How little sleep can you get by on? How many good hours do you have in a day if you’re sleeping that little? How strong and energetic are you in those hours? Are there hours when it is almost impossible to stay awake when on a minimal sleep regime? Feeding and watering is a separate and equally important subject. It also takes time. Overall physical fitness is pretty much a given.
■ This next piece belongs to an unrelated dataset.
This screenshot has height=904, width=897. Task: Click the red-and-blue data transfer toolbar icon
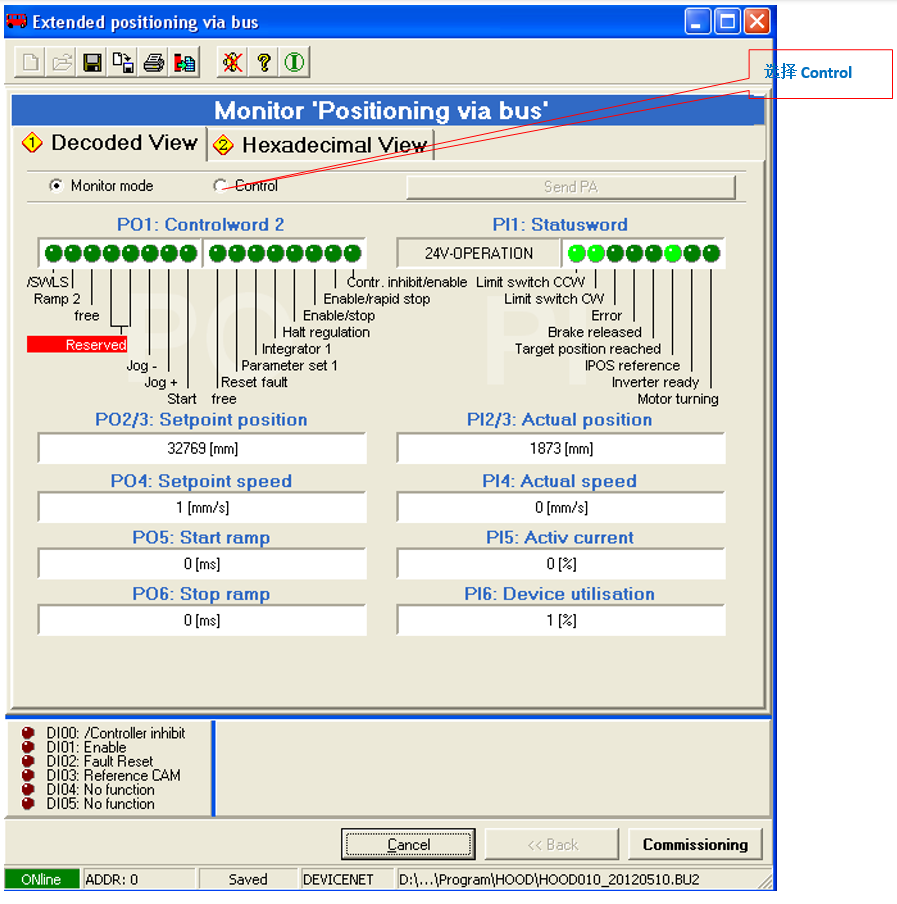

What is the environment (wind and sea)?
Forecasting this is central to managing the inter-relationship between your body energy and boat speed. Remember that there is a time dimension to the range of wind and sea in any forecast. There is a 3/4 chance, based on my research*, of having a change of wind speed by one Beaufort Force Factor or 15 degrees of direction in a four hour period in the variable latitudes, roughly 20-40 degrees north or south latitude. There’s a 1/2 chance in the Trades, 20 degrees either side of the Equator. Ship reports which are within about 50% of forecast wind speed and 60 degrees of direction are considered to confirm the forecast. So, to a large extent, you are your own forecaster. A forecast of ‘same as last hour’ has a 1/4 chance of being right for a 4 hour period in the Variables.
What are you driving?
What do you lose by going on self-steering? How much wind velocity increase can your boat take on self-steering before spinning out? Or how much are you going to have to de-power to get some uninterrupted rest? How many sail changes are you good for – in an hour? in 4 hours? in a day? How long can you hand-drive in a day – with 1 sail change? with two sail changes? with four sail changes? Now, same questions but it’s day 10 of a 14 day race.
What’s the course?
SF-Hawaii, naturally. That’s about 2000 miles. In other words if there’s a 3 second per mile handicap difference you need a time difference of about 1:40 at the finish to break even. If this is a 14-day, 2,000 mile race, that averages out to about 6 knots of boat speed. 1:40 is about 10 miles at 6 knots. What CAN you (your body, your boat, your systems) do to gain 10 miles in a 4 hour watch (2.5 knots extra)? in a day (10 miles/day = .4 knots extra)? in a week? Probably has something to do with what you expect for overall weather in each part of the course, yes? But it is also a decision that you have to make in each hour, maybe minute for the two weeks you’re underway.
What’s the downside?
Weather goes bad; you push too hard, or both. You pass the point of useless fatigue (impaired perception-hallucination, bad judgement and feeble abilities, increased risk of actual injury, excellent chance of landfall on the reef rather than in the harbor). How slow do you have to go for how long to get yourself back in form? How much did you gain getting there and what are you losing in recovery? Of course if you push so hard that you break the boat or yourself, that opens a whole new can of pileworms. You’re certainly not finishing first.